### EXERCISE DIRECTIONS
Your answer should be the lines below from the one with "lipiec 2023 (457, 1418)" to the one with "Jak wprowadzić zasady", both included, given again exactly and with nothing added.

══ INFORMATION ══

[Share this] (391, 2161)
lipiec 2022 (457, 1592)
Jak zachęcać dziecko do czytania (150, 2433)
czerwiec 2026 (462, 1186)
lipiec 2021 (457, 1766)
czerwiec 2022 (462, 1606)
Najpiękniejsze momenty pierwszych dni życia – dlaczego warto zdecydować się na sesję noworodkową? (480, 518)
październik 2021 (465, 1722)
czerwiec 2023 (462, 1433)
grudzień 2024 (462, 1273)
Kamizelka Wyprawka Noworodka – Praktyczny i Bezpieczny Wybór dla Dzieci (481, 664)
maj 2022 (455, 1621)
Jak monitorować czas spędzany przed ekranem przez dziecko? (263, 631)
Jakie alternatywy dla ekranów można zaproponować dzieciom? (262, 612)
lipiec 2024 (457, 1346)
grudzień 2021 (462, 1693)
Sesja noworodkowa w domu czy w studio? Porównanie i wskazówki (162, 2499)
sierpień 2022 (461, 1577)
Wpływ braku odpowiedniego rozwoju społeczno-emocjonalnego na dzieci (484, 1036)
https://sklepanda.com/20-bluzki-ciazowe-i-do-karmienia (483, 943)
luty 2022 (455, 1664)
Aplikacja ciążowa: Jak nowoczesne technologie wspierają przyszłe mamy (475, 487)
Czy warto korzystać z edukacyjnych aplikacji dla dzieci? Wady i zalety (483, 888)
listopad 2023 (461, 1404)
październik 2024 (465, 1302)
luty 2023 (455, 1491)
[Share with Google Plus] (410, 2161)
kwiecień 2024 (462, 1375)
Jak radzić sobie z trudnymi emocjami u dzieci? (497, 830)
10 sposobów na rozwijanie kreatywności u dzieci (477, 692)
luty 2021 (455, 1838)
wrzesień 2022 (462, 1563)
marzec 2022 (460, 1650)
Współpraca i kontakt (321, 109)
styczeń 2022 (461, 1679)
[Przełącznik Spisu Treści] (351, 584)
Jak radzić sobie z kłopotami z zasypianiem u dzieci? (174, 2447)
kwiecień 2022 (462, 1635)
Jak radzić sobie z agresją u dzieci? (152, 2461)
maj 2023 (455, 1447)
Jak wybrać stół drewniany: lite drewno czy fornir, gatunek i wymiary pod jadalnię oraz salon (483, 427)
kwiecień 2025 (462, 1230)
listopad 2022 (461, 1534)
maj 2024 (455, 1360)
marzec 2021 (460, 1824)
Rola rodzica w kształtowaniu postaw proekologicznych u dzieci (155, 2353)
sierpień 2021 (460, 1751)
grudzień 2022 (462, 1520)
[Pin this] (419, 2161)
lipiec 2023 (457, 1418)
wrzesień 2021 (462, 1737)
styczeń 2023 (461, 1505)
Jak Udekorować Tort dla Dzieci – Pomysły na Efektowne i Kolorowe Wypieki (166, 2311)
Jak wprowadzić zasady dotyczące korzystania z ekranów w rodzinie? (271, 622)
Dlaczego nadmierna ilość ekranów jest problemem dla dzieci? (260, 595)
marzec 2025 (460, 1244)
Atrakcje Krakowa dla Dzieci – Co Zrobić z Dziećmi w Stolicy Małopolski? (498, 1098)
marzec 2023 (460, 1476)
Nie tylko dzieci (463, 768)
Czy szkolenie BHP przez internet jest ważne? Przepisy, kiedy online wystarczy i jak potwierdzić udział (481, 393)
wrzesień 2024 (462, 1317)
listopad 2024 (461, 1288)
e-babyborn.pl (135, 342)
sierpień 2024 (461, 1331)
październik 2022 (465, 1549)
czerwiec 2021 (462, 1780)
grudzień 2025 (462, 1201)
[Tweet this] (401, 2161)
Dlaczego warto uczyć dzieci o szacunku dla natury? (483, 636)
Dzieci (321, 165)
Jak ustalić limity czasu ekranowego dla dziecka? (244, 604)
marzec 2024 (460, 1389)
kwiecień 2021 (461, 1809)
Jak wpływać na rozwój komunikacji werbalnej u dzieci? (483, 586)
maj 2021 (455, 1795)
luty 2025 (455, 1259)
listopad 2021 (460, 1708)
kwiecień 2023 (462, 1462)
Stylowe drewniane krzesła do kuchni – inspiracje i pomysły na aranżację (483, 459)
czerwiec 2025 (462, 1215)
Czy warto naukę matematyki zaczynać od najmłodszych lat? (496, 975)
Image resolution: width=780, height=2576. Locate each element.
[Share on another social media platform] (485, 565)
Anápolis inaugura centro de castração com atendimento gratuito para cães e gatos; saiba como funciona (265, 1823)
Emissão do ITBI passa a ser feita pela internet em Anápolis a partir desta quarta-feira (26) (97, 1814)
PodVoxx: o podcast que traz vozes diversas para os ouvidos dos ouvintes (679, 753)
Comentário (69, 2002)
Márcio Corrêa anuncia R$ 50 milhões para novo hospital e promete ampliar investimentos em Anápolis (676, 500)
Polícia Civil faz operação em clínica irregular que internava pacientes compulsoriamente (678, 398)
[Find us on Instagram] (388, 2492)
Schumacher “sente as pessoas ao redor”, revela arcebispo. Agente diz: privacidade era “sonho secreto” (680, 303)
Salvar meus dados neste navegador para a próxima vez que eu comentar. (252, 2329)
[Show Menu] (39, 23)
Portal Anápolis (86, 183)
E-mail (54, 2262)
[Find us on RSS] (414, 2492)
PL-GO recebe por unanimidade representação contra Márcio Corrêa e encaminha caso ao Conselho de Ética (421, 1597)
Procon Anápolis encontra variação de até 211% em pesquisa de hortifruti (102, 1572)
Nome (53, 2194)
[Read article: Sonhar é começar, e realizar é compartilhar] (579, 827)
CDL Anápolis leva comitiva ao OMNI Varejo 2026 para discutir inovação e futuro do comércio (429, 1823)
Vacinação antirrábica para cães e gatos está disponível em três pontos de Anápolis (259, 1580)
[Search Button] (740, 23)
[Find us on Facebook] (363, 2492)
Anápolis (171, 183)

═══

### FINISHED EXERCISE
lipiec 2023 (457, 1418)
wrzesień 2021 (462, 1737)
styczeń 2023 (461, 1505)
Jak Udekorować Tort dla Dzieci – Pomysły na Efektowne i Kolorowe Wypieki (166, 2311)
Jak wprowadzić zasady dotyczące korzystania z ekranów w rodzinie? (271, 622)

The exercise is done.